Na Tinderze obejrzymy serial. Widzowie zadecydują o losach bohaterów
Twórcy Tindera stworzyli serial. Choć jego fabuła będzie odbiegać od świata internetowych randek, jego widzowie będą decydować o dalszym losie bohaterów przesuwając ekran w lewo lub w prawo.
Firma Match Group Inc, będąca właścicielem popularnej aplikacji randkowej Tinder, nakręciła serial. Fabuła 6-odcinkowej serii będzie rozgrywać się podczas apokalipsy. O tym, czy bohaterowie produkcji przetrwają w walce z zagładą zadecydują widzowie, odpowiadając na pytanie "z kim spędziłbyś ostatnią noc życia?".
Serial będzie można obejrzeć bezpośrednio w aplikacji Tinder.
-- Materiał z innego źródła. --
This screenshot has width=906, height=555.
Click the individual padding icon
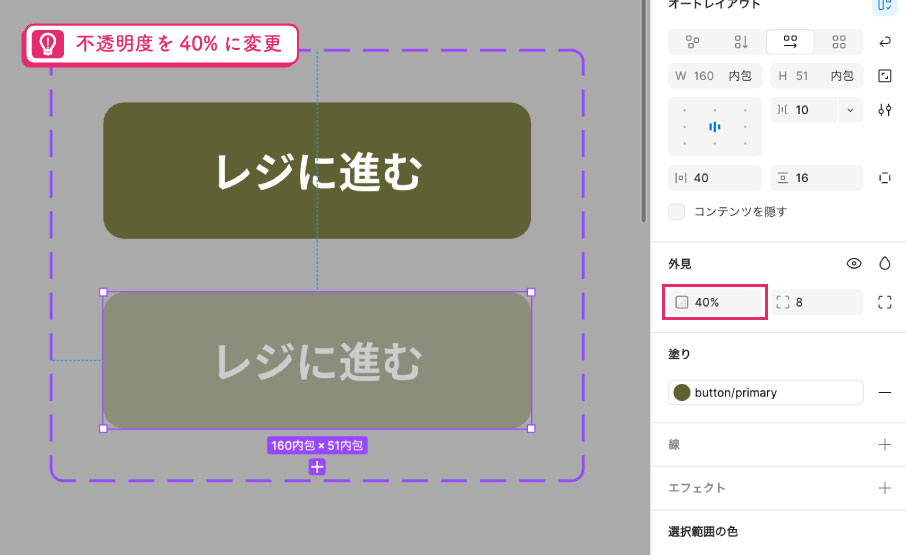coord(885,178)
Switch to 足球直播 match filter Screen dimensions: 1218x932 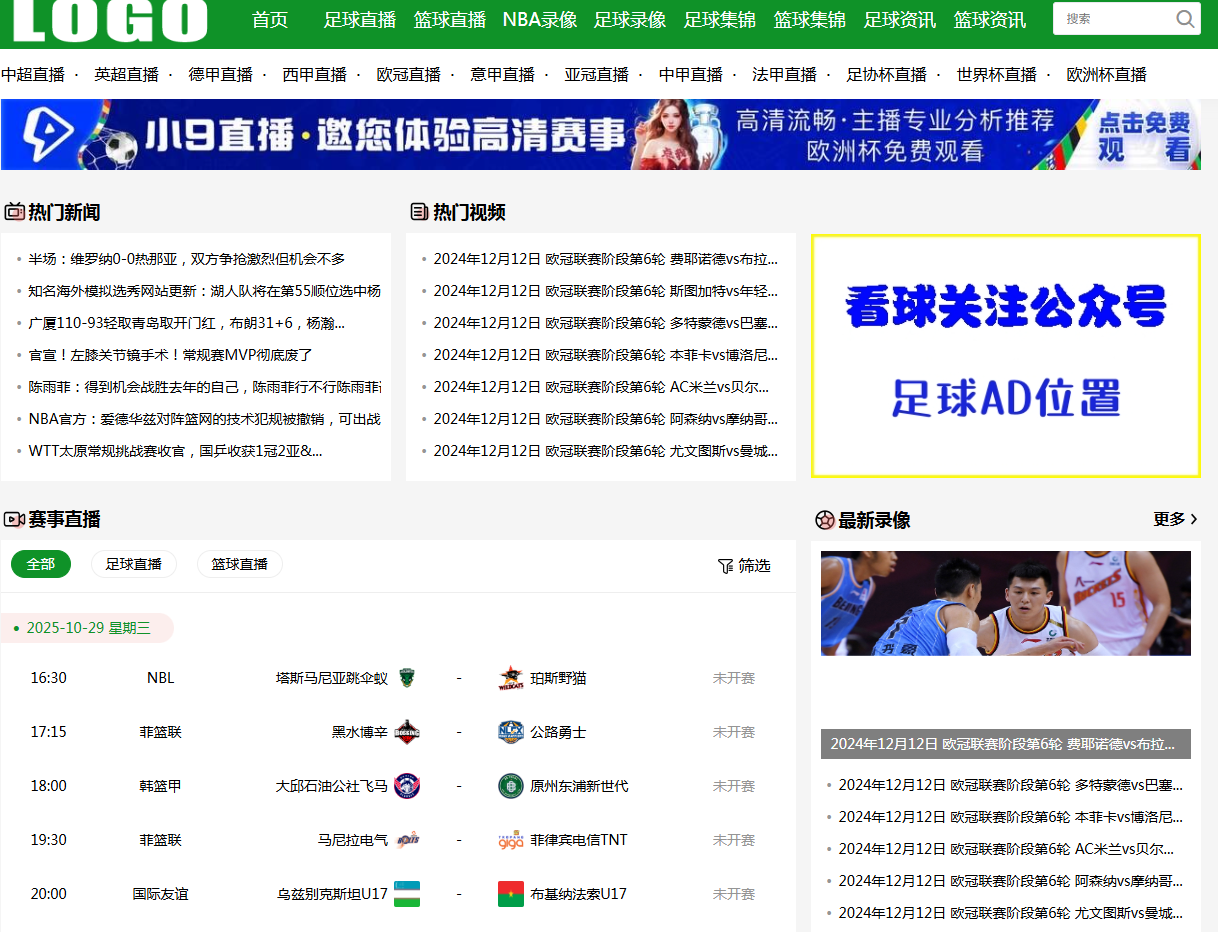point(133,564)

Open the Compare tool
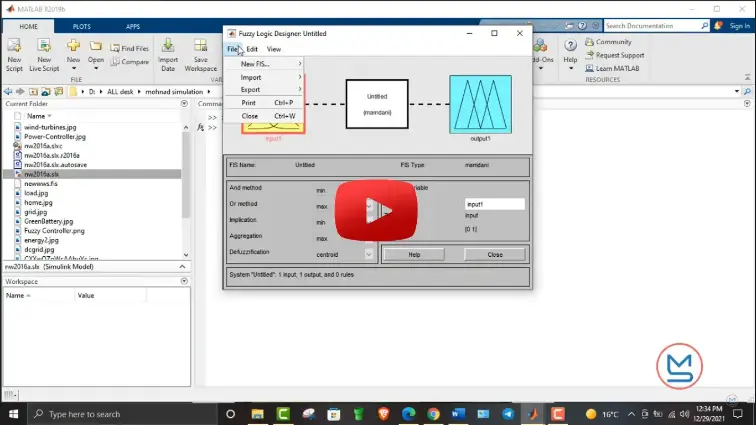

Podobnie jak przy wybieraniu potencjalnego partnera przesunięcie w lewo lub w prawo będzie decydować o dalszej akcji odcinka.
Za reżyserię produkcji odpowiedzialna jest Karena Evans, która dotychczas tworzyła teledyski rapera Drake’a. Z myślą o emisji na ekranach smartfonów zdjęcia nakręcono w pionie. Cały serial ma trwać 2 godziny.
Nie wiadomo jeszcze, czy poza popularną aplikacją randkową serial trafi na inne platformy. Według "Variety" trwają negocjacje producentów w tej sprawie.
Mówi się także o tym, że odbiór serialu i podejmowane przez widzów decyzje pozwolą twórcom Tindera ulepszyć ich algorytm. Firma nie odniosła się do tych sugestii.
Premiera serialu odbędzie się na początku października.